What is Expectation Maximization?
Expectation maximization (EM) is an algorithm that finds the best estimates for model parameters when a dataset is missing information or has hidden latent variables. While this technique can be used to determine the maximum likelihood function, or the “best fit” model for a set of data, EM takes things a step further and works on incomplete data sets. This is achieved by inserting random values for the missing data points, and then estimating a second set of data. The new dataset is used to refine the guesses added to the first, with the process repeating until the algorithm’s termination criterion are met.
What’s the Difference Between the Maximum Likelihood Function and Expectation Maximization?

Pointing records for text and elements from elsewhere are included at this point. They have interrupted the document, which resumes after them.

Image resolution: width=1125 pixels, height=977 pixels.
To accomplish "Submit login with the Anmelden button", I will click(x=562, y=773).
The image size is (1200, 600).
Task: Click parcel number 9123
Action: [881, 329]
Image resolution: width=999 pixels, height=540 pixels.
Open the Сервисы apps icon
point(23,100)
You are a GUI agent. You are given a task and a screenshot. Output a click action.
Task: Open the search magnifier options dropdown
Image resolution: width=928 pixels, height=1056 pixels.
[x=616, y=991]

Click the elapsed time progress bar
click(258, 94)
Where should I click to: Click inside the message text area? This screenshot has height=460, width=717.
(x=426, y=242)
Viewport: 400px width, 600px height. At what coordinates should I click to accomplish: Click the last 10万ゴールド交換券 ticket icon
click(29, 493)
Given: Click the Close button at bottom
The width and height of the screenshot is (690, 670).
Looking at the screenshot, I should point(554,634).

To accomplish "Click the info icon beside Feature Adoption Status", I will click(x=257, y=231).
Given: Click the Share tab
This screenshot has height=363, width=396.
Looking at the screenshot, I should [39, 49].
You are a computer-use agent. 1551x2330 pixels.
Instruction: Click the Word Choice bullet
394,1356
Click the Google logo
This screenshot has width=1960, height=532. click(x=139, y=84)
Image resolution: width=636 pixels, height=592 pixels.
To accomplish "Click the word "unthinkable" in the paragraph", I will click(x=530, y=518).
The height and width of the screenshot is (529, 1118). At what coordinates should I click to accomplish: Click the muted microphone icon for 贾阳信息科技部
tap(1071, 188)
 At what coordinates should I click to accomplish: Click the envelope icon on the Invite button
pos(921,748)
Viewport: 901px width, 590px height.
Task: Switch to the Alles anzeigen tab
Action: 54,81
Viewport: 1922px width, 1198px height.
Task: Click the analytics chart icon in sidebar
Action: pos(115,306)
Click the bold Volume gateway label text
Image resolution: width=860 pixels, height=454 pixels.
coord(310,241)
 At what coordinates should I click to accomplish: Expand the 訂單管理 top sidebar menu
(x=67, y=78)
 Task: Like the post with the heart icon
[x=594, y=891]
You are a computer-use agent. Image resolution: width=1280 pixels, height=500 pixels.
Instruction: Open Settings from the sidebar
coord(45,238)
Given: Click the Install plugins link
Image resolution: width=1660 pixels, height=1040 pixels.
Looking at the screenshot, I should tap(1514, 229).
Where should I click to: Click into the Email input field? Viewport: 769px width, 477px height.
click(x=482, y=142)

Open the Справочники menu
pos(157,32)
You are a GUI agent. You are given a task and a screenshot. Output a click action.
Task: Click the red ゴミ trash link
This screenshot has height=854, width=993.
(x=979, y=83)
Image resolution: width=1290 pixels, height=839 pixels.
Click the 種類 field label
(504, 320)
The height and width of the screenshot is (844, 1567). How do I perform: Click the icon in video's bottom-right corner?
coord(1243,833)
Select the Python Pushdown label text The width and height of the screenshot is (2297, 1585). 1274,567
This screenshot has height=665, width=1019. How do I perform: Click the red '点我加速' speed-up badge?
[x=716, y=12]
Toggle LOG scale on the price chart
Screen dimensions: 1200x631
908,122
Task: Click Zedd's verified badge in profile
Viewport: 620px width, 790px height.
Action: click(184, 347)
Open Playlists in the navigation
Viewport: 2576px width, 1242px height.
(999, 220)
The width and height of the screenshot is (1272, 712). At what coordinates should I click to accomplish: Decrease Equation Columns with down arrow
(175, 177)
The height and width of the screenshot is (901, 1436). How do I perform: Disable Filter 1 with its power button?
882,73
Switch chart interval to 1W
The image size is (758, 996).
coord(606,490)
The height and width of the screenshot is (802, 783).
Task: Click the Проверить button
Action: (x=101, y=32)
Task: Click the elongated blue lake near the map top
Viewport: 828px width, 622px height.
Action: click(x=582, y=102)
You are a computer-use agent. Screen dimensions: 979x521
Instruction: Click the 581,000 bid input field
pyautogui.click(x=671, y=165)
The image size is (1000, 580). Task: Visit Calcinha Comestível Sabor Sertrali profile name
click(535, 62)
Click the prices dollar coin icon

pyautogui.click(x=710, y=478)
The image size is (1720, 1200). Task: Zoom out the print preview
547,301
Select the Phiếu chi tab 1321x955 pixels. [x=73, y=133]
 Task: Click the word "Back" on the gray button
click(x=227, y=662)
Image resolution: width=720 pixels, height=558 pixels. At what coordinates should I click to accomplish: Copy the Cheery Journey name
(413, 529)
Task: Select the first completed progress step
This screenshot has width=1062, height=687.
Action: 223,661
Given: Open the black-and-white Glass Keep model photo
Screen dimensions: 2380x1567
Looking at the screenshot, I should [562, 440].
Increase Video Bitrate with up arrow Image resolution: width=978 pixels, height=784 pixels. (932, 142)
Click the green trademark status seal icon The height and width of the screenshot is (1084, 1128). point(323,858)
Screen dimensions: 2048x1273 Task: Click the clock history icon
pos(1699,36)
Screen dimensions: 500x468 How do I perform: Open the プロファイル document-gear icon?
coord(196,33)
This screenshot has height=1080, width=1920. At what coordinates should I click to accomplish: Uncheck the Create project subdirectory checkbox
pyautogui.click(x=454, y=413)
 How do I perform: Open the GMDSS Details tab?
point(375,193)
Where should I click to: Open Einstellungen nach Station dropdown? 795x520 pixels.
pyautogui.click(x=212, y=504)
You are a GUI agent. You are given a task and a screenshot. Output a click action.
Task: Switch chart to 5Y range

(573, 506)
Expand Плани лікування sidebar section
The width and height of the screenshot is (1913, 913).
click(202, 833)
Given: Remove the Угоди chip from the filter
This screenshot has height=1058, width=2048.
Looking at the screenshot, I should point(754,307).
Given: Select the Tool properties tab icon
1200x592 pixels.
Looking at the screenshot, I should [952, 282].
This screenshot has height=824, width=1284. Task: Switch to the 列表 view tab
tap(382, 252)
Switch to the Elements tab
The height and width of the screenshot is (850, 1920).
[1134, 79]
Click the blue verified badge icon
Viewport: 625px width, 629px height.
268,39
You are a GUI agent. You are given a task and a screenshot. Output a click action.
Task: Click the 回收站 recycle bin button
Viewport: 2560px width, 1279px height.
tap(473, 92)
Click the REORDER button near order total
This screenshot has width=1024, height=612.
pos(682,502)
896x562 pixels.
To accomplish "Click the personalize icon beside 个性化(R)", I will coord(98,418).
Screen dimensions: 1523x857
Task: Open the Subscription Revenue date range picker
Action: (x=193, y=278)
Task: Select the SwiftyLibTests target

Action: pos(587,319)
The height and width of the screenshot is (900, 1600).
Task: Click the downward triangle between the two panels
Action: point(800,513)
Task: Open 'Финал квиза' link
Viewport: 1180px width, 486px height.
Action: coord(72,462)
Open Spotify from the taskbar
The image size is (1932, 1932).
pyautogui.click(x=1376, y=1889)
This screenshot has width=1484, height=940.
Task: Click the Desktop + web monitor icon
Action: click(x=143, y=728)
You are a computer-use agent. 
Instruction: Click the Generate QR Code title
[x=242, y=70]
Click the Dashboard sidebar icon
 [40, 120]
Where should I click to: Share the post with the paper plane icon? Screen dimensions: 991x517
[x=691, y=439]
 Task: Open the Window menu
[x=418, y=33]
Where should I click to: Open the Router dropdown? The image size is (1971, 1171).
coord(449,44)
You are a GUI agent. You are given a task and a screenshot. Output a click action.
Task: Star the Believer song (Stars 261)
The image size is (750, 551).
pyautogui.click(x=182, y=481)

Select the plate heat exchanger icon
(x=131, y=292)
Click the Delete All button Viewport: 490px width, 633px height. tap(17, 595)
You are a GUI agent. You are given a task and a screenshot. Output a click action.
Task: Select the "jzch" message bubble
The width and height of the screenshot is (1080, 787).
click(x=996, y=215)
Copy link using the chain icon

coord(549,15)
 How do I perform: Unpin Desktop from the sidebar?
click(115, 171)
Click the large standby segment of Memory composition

While both the Maximum Likelihood Estimation (MLE) and Expectation Maximization algorithms can determine “best-fit” parameters, both take significantly different approaches. MLE needs to know all parameters first to construct a model, which is usually more accurate than EM, but it cannot work if information is missing. EM can guess the missing parameter values and tweak the model as needed with a few additional steps:
An initial value is generated for the model’s parameters and assigned a probability distribution, known as the “Expected” distribution.
Newly observed data is fed into the model.
Using differential equations and conditional probability, the probability distribution from the expected distribution are tweaked to increase “best fit” likelihood.
These steps are repeated until the expected distribution doesn’t change from the observed distribution, known as reaching stability.